## What to do
**A.** In the article on disease spread among front-line workers, which two diseases supplied the data used to test the researchers' ideas?
**B.** Write the next part of the article on disease spread among front-line workers, picking up after its final sentence.

╭─ Supplied text

Healthcare worker wearing a surgical mask at California Pacific Medical Center courtesy Artur Bergman, flickr

When disease outbreaks occur, people with essential roles – healthcare workers, first responders, and teachers, for example – are typically up close and personal with infected people. As these front-line workers become infected, healthy individuals take their places.

Mathematical biologist Samuel Scarpino, who creates and analyzes epidemiological models, wondered how this exchange of critical people affects the spread of disease. The practice clearly raises the risk of infection for the replacement individuals – but the population dynamics of this increase are neglected in existing epidemiological models. 

Scarpino, while he was an Omidyar Fellow at SFI, set out to quantify that risk and understand its influence. He enlisted the help of theoretical physicist Laurent Hébert-Dufresne, a James S. McDonnell Fellow at the Institute, and Antoine Allard, Hébert-Dufresne’s longtime collaborator from the University of Barcelona. Both study complex patterns in networks.

The trio integrated this “human exchange” into network models of disease and found that replacing sick individuals with healthy ones can actually accelerate the spread of infection. Scarpino and Hébert-Dufresne tested their ideas on 17 years’ worth of data on two diseases: influenza and dengue. Their analysis, published August 1 in Nature Physics, reveals that human exchange likely accelerates outbreaks of influenza, which spreads via human contact. But it has no effect on the spread of dengue – which makes sense, as dengue spreads via mosquitoes. 

“We didn’t see a strong signal in diseases where we didn’t expect it,” says Hébert-Dufresne.

╰─
╭─ Data

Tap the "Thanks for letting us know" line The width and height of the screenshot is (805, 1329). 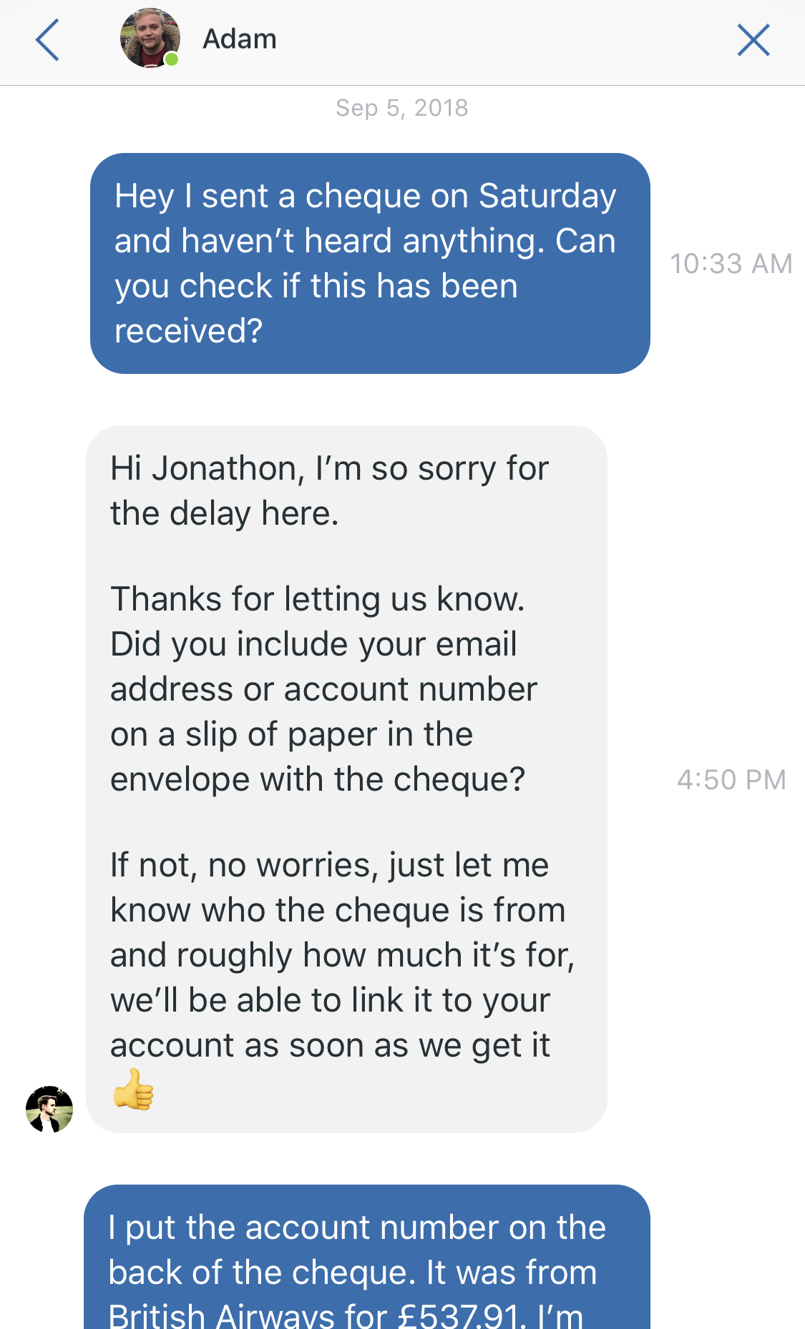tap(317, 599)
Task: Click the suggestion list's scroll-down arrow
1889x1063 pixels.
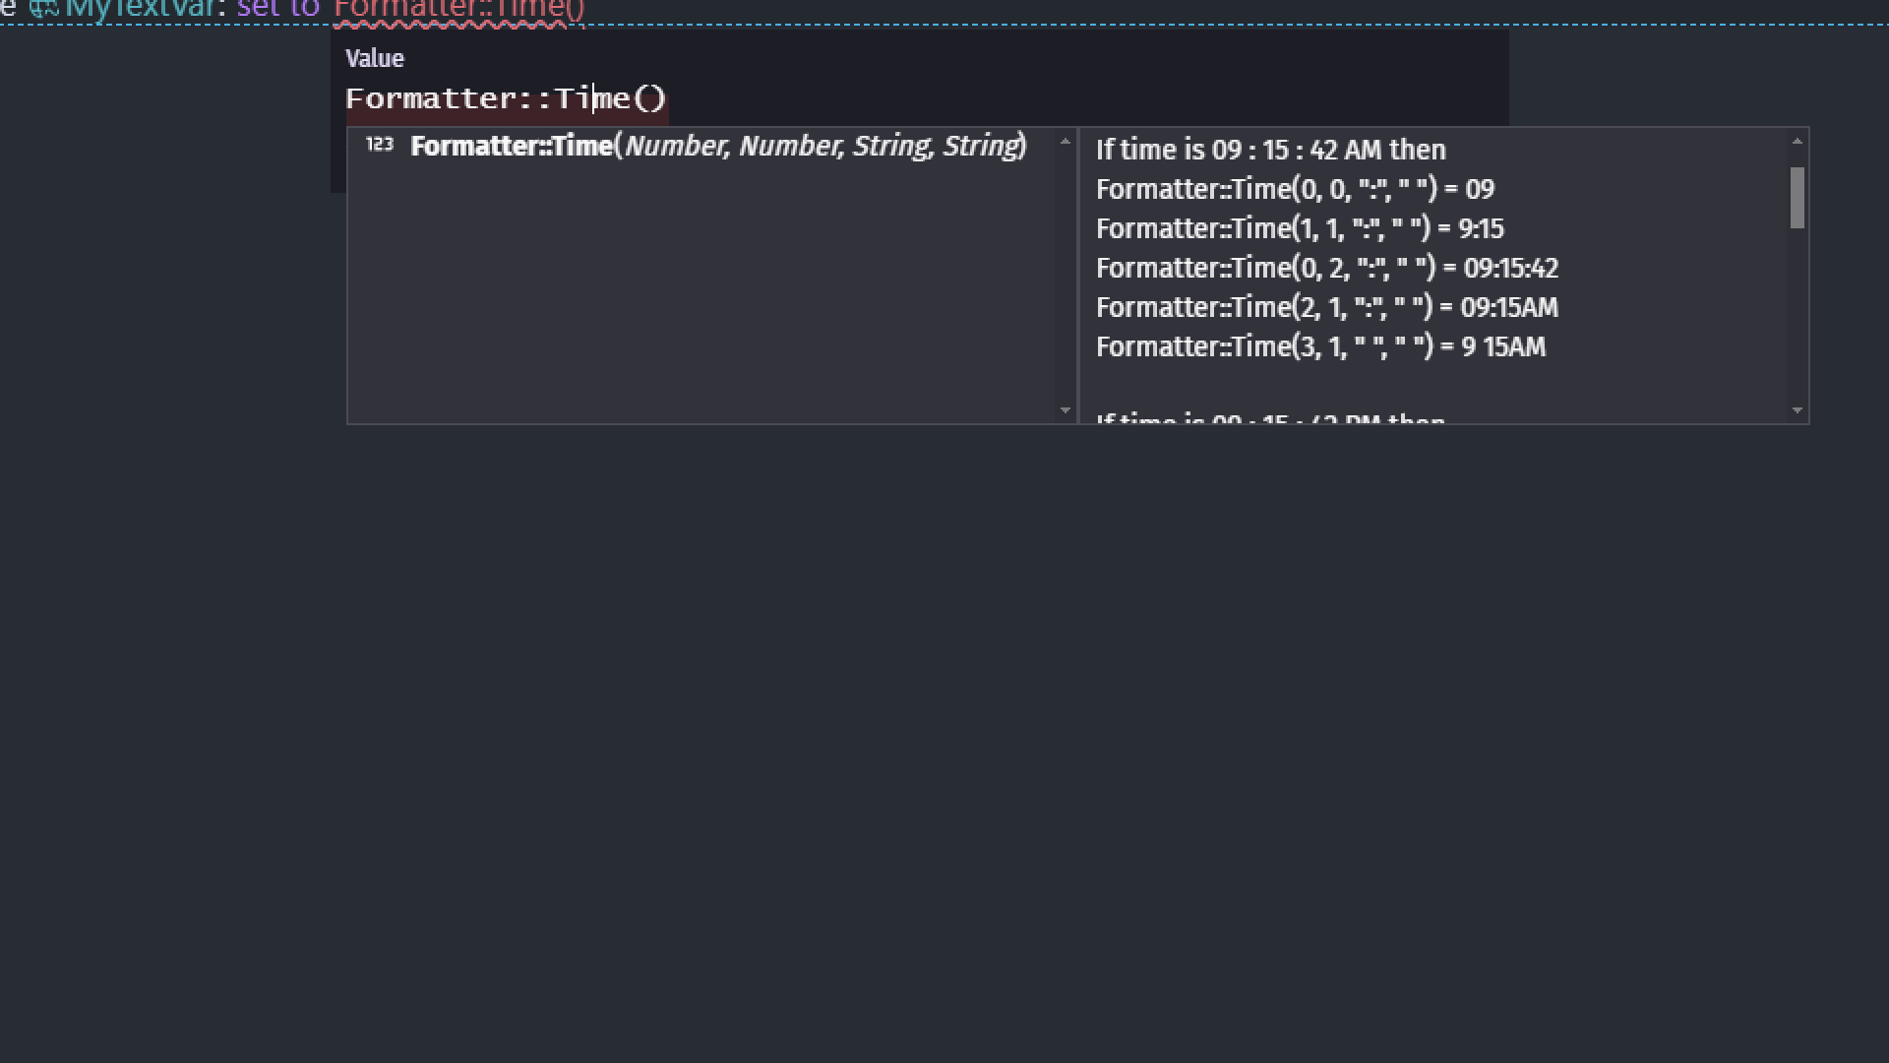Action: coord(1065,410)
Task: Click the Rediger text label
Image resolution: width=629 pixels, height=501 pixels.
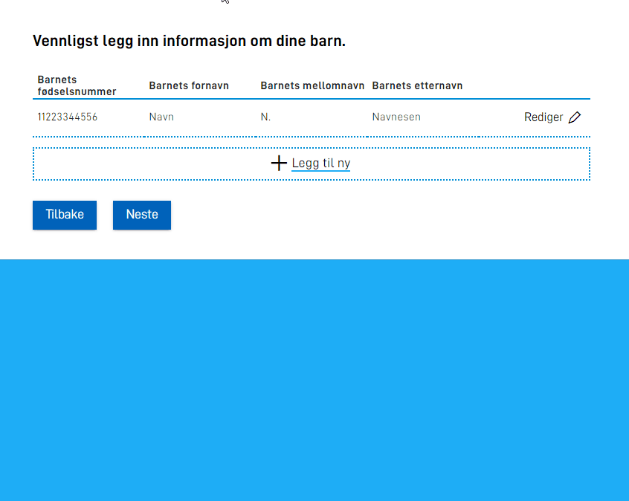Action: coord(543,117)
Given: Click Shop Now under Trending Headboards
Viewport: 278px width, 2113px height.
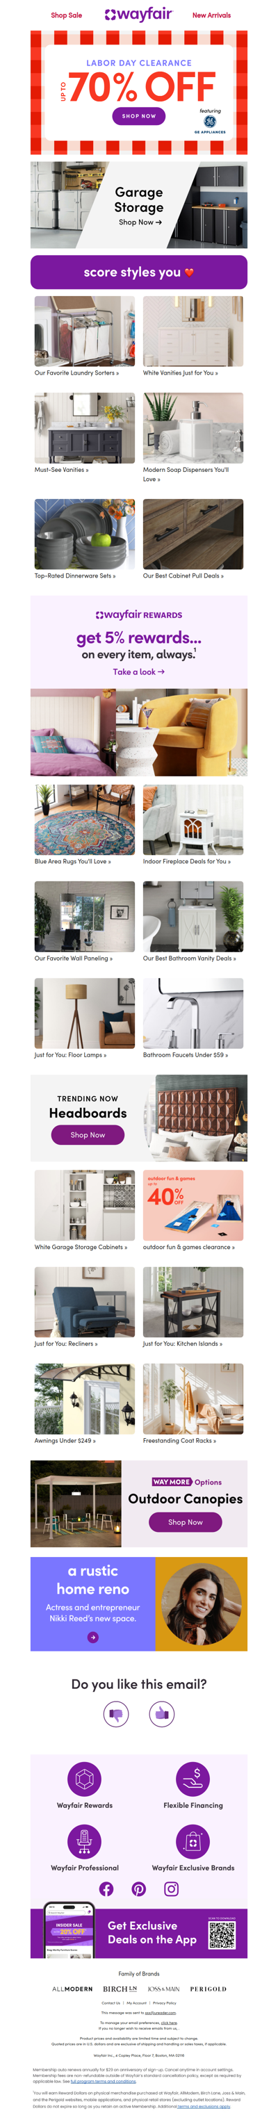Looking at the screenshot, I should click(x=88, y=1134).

╰─

## Responses to the tasks
**A.** Influenza and dengue.

**B.**
What does this mean in terms of practical advice for workers and managers contemplating a sick day? "Of course, being infinitely prudent and staying home as soon as we get infected would be ideal," says Hebert-Dufresne. "The problem is that we cannot afford to be infinitely prudent. From there comes a tradeoff: staying home always slows down an epidemic at first, but eventually the fact that some responsibilities of sick workers are redistributed catches up to us once the epidemic is more prevalent. That's when we see an acceleration."

A sick person should stay home, the researchers advise. But if possible, their responsibilities should be redistributed among existing workers (that is, another worker should not be brought in to replace him or her, if possible). 

Scarpino, now an assistant professor at the University of Vermont, says he hopes to see this effect integrated into future epidemiological models. “Models where you start to incorporate slightly more realistic human behavior are essential if we’re going to make high-fidelity public health and clinical decisions,” he says.